‘Medicare for All’ might threaten rural hospitals
Would “Medicare for All” actually crush hospitals, as its opponents argue? It probably depends on where they’re located.
The fate of hospitals in the United States — particularly in rural areas, where they’re closing in droves — has become a top point of contention in the political debate around Medicare for All. Depending on who you listen to, hospitals are either full of waste, bloat and profit-seeking — or stretched so thin that their ability to stay open is jeopardized.
The dual positions surfaced in the most recent Democratic presidential primary debate, in a series of exchanges between Medicare for All author Sen. Bernie Sanders, I-VT., and former congressman John Delaney, D-MD. Delaney charged that paying hospitals lower Medicare rates would force them to shutter. Sanders shot back that his simpler, more streamlined system would save them hundreds of billions of dollars in administrative costs.
“Hospitals will be better off than they are today,” Sanders said.
“Listen, his math is wrong,” Delaney responded. “It’s been well-documented that if all the bills were paid at Medicare rates ... then many hospitals in this country would close.”
“I’ve been going around rural America, and I ask rural hospital administrators one question: ‘If all your bills were paid at the Medicare rate last year, what would happen?’” Delaney added. “And they all look at me and say, ‘We would close.’”
The question is whether hospitals have deep enough margins to swallow lower payments for their commercially insured patients. Under Medicare for All or even a public option approach, some or all of these patients would be transferred from the commercial market to government plans.
Medicare pays hospitals only 87 cents on the dollar of their estimated average costs, and private payers pay hospitals a hefty 145 cents.
But the issue is more complex than it appears. That’s because hospitals are now in two different categories: the well-endowed major hospital systems and hospitals in underserved rural areas.
It’s the rural hospitals that are most in danger under Medicare for All.
They’re already on the decline. More than 100 have closed since 2010. Out of 7,000 areas with health professional shortages in the United States, about 60 percent are in rural areas.
So it’s not surprising that hospitals and the rest of the expansive health-care industry have also seized on the narrative that any new government-backed plan would close these types of hospitals.
An industry coalition that has been running ads against Medicare for All released a study last week seeking to prove that point.

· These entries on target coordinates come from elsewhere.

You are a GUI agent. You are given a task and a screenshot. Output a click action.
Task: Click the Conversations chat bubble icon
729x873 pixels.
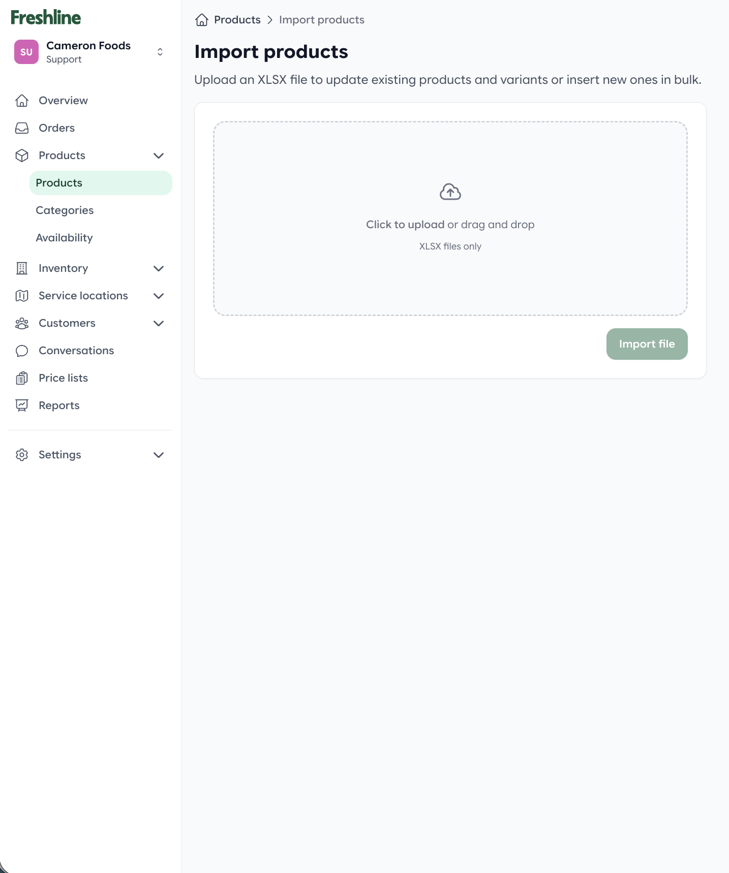click(x=22, y=351)
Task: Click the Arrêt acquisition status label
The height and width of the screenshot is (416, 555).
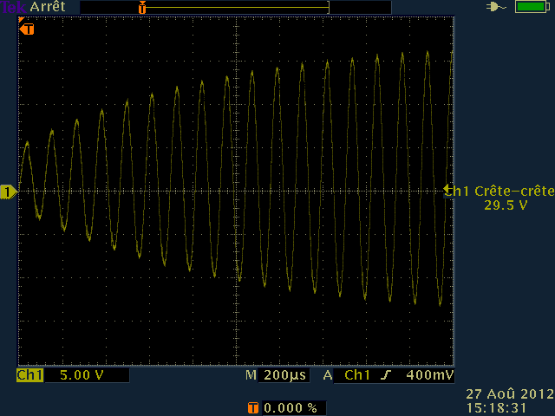Action: (49, 7)
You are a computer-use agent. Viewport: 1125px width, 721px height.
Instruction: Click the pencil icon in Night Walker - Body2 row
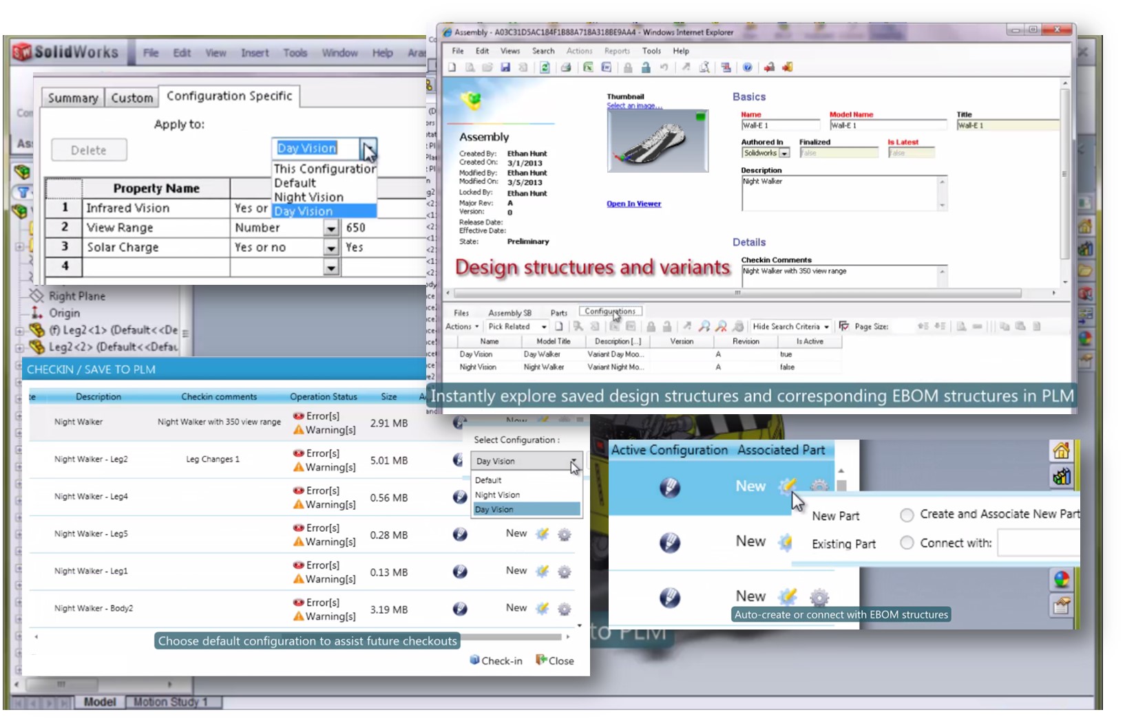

The analysis, conducted by Navigant, predicts that up to 55 percent of rural hospitals could be at high risk of closing if many people with workplace and marketplace coverage switched to a public-option plan paying Medicare rates.
The analysis looked at the effects on hospitals’ revenue, with the most dramatic scenario assuming that half of everyone on workplace coverage and 85 percent of those in the individual market moved to a public option.
“The availability of a public option could negatively impact access to and quality of care through rural hospitals’ potential elimination of services and reduction of clinical and administrative staff,” says the report, commissioned by the Partnership for America’s Healthcare Future.
It’s a different story with urban hospitals with hefty endowments. They would definitely feel effects from Medicare for All, but they also might have the capacity to do more with less.
As these hospitals have consolidated into large systems, they’ve gained more negotiating power with insurers. Independent analyses of Sanders’ Medicare for All plan say it would save hospitals some administrative costs to help make up the difference.